Transforms each element into a tuple of values of the specified columns.

carling.IndexBy

Transforms each element V into a tuple (K, V).

K is the projection of V by *keys, which is equal to the tuple produced by the Project transform.

carling.Stringify

Transforms each element into its JSON representation.

carling.IndexBySingle

Transforms each element V into a tuple (K, V).

The difference between IndexBySingle(key) and IndexBy(key) with a single key is as follows:

  • IndexBySingle produces the index as a plain value.
  • IndexBy produces the index as a single-element tuple.

carling.RenameFromTo

Rename columns according to from_to_key_mapping.

carling.Exclude

Removes all columns specified in *keys.

Grouping transform utils

Generic grouping transform utils

carling.UniqueOnly

Produces elements that are the only elements per key after deduplication.

Given a PCollection of (K, V), this transform produces the collection of all Vs that do not share the same corresponding Ks with any other elements after deduplicating all equivalent (K, V) pairs.

This transform is equivalent to SingletonOnly with apache_beam.Distinct.

[(1, "A"), (2, "B1"), (2, "B2"), (3, "C"), (3, "C"), (4, "A")] will be transformed into ["A", "C", "A"].

carling.SingletonOnly

Produces elements that are the only elements per key.

Given a PCollection of (K, V), this transform produces the collection of all Vs that do not share the same corresponding Ks with any other elements.

[(1, "A"), (2, "B1"), (2, "B2"), (3, "C"), (3, "C"), (4, "A")] will be transformed into ["A", "A"].

carling.Intersection

Produces the intersection of given PCollections.

Given a list of PCollections, this transform produces every element that appears in all collections of the list.

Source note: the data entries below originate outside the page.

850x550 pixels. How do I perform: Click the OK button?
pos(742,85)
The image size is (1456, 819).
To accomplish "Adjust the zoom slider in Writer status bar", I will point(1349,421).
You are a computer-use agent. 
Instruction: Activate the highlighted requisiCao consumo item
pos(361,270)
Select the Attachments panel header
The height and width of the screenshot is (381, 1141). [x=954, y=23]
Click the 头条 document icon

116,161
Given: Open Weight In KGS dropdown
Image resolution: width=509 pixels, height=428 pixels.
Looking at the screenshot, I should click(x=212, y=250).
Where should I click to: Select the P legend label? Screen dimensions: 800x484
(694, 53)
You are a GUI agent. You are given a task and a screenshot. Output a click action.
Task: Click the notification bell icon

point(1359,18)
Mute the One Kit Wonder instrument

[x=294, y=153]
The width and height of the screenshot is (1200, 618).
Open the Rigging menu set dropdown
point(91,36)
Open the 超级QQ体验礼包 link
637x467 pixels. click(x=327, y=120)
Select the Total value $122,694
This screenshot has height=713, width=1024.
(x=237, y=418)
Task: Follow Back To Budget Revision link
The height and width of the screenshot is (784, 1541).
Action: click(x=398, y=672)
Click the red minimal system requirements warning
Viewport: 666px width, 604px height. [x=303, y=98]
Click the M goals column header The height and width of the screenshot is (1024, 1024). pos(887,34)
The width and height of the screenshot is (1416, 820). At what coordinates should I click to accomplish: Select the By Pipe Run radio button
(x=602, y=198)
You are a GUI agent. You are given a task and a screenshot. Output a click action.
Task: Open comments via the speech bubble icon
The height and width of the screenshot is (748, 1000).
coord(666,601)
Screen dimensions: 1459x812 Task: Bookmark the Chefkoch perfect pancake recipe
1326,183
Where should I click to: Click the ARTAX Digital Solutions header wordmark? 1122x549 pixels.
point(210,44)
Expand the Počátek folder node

Elements are deduplicated before taking the intersection.

carling.FilterByKey

Filters elements by their keys.

The constructor receives one or more PCollections of Ks, which are regarded as key lists. Given a PCollection of (K, V), this transform discards all elements with Ks that do not appear in the key lists.

If multiple collections are given to the constructor, this transform treats the intersection of them as the key list.

carling.FilterByKeyUsingSideInput

Filters a single collection by a single lookup collection, using a common key.

Given: - a PCollection (lookup_entries) of (V), as a lookup collection - a PCollection (pcoll) of (V), as values to be filtered - a common key (filter_key)

A dictionary called filter_dict - is created by mapping the value of filter_key for each entry in lookup_entries to True.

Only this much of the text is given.